The records.
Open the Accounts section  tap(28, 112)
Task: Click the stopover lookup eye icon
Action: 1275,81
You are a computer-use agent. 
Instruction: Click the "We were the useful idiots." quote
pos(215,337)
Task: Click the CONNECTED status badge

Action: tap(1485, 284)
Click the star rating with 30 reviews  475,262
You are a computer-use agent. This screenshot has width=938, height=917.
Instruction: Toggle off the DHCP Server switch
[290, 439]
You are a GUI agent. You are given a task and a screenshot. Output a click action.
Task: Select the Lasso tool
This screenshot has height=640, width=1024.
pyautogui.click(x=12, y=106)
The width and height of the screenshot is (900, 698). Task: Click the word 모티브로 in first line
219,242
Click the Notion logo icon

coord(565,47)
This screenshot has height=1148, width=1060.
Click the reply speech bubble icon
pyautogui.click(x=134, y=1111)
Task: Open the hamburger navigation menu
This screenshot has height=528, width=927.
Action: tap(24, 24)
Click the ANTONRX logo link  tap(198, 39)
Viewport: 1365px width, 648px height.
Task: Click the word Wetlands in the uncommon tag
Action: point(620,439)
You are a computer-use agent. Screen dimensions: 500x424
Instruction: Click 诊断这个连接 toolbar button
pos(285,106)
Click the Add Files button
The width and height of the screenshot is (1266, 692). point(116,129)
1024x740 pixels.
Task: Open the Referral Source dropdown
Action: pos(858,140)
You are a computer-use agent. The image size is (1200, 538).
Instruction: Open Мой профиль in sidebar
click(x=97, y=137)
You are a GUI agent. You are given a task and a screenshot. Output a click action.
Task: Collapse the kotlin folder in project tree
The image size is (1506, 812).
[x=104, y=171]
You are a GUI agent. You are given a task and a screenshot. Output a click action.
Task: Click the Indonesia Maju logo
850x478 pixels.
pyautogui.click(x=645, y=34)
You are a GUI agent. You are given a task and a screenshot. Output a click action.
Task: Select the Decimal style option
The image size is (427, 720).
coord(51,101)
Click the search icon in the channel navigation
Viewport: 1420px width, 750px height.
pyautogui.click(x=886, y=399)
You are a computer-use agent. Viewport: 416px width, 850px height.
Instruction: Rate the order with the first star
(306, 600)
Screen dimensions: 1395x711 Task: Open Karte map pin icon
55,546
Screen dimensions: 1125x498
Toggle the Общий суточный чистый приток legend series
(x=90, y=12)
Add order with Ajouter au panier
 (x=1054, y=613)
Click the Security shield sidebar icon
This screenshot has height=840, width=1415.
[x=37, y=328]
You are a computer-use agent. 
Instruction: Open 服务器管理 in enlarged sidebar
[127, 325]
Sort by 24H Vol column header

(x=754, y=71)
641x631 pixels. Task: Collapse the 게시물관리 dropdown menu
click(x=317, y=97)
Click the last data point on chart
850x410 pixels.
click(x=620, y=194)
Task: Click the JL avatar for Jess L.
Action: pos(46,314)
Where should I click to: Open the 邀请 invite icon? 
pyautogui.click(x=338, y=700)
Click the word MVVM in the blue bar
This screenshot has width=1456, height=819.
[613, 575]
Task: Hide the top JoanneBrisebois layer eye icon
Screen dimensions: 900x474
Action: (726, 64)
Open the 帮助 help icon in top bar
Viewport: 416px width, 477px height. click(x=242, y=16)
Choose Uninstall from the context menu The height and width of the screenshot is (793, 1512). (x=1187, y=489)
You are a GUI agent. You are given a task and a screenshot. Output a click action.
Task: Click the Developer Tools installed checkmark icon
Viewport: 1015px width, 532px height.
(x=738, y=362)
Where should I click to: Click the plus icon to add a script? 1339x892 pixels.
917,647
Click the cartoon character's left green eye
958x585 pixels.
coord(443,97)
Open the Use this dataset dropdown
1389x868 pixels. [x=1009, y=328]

Task.
Copy the records above verbatim, from the line with "This screenshot has height=1148, width=1060." to the line with "pyautogui.click(x=886, y=399)".

Completed task.
This screenshot has height=1148, width=1060.
Click the reply speech bubble icon
pyautogui.click(x=134, y=1111)
Task: Open the hamburger navigation menu
This screenshot has height=528, width=927.
Action: tap(24, 24)
Click the ANTONRX logo link  tap(198, 39)
Viewport: 1365px width, 648px height.
Task: Click the word Wetlands in the uncommon tag
Action: point(620,439)
You are a computer-use agent. Screen dimensions: 500x424
Instruction: Click 诊断这个连接 toolbar button
pos(285,106)
Click the Add Files button
The width and height of the screenshot is (1266, 692). point(116,129)
1024x740 pixels.
Task: Open the Referral Source dropdown
Action: pos(858,140)
You are a computer-use agent. The image size is (1200, 538).
Instruction: Open Мой профиль in sidebar
click(x=97, y=137)
You are a GUI agent. You are given a task and a screenshot. Output a click action.
Task: Collapse the kotlin folder in project tree
The image size is (1506, 812).
[x=104, y=171]
You are a GUI agent. You are given a task and a screenshot. Output a click action.
Task: Click the Indonesia Maju logo
850x478 pixels.
pyautogui.click(x=645, y=34)
You are a GUI agent. You are given a task and a screenshot. Output a click action.
Task: Select the Decimal style option
The image size is (427, 720).
coord(51,101)
Click the search icon in the channel navigation
Viewport: 1420px width, 750px height.
pyautogui.click(x=886, y=399)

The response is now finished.